これに対し、国の耐震指針作りに携わった入倉孝次郎・京都大名誉教授(強震動学)は「暴論。国内最大の揺れが観測されたのは軟らかい地盤で、原発が立つ硬い地盤とは揺れ方が異なる」と主張。その上で「原発は事故を前提に多重防護と呼ぶ何段階もの安全対策が義務づけられている。1260ガルを超す地震が発生しても、すぐにメルトダウンにはならない」と反論した。
判決では、4原発が2005年以降に基準地震動を超える揺れに5回見舞われたことも指摘したが、原子炉などに大きな損傷はなかった。入倉氏は「東京電力福島第1原発の事故は地震の揺れではなく、津波の被害」との見方を示した。
森嶌昭夫・名古屋大名誉教授(民法・環境法)は「絶対的な安全を求めている。運転を差し止めるだけの具体的な危険が本当にあるのか」と疑問を投げかける。

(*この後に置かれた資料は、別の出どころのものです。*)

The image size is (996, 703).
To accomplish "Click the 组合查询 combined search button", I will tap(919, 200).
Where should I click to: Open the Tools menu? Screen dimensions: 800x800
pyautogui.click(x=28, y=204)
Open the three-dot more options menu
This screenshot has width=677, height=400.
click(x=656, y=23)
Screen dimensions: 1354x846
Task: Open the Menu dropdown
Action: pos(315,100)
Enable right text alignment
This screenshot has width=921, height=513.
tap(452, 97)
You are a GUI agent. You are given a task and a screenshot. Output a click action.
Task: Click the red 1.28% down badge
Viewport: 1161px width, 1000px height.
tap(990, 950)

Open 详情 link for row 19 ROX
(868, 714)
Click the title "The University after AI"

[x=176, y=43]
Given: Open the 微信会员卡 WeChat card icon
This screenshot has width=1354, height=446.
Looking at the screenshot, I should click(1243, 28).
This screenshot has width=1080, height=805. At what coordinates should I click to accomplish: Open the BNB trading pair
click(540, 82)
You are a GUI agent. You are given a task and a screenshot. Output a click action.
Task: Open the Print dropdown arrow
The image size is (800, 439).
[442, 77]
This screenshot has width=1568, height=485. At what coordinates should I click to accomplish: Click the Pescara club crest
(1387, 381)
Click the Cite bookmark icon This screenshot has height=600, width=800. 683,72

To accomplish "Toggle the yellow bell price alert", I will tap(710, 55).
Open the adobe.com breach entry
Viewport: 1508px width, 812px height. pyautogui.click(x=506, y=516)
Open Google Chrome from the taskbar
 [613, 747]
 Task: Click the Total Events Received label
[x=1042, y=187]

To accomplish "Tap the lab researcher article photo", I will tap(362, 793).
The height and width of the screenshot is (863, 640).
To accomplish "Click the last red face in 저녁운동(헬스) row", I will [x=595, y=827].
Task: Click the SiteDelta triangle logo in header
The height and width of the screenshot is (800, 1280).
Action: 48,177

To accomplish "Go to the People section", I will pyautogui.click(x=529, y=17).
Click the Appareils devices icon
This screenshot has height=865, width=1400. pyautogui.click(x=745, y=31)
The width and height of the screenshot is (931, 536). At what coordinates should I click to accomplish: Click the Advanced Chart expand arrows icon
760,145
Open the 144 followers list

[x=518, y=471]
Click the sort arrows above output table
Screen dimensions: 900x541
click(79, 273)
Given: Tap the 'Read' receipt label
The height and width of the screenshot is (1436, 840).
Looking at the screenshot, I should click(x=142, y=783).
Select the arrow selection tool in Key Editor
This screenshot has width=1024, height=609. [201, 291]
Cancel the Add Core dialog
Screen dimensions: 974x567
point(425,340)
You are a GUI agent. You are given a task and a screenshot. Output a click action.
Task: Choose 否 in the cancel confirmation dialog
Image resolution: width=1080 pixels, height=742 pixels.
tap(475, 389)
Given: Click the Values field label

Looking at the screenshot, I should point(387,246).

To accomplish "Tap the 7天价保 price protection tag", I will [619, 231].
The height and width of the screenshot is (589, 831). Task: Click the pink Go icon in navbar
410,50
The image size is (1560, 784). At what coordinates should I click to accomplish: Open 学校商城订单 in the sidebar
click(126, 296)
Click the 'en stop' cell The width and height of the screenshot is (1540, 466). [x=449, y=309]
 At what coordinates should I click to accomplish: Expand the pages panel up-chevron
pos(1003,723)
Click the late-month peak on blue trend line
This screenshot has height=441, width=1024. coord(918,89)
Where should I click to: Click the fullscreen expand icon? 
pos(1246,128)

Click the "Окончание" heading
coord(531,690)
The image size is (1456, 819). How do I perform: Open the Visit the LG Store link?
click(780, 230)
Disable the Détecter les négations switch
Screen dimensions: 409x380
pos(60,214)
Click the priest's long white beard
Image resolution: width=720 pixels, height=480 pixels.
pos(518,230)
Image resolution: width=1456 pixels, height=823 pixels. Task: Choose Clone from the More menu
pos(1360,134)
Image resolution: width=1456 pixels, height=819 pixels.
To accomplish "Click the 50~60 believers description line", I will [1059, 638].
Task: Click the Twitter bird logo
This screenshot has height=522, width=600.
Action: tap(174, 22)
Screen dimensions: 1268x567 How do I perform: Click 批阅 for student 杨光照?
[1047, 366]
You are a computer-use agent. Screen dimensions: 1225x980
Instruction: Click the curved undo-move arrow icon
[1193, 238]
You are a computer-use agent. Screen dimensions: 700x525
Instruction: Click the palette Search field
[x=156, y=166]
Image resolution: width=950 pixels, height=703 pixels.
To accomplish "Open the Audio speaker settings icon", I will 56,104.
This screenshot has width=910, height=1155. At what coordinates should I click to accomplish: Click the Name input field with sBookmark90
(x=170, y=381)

エネルギー政策に詳しい沢昭裕・21世紀政策研究所研究主幹も「原発を稼働させるのは危ないという判決だが、原発の危険度は停止していても同じ」と反論。また「多数の人の生存そのものにかかわる権利と電気代の高低を並べて論じることは許されない」と結論づけた判決には「原発停止による電力不足の観点が欠けている。大規模停電が発生すれば生命の危機だ」と批判した。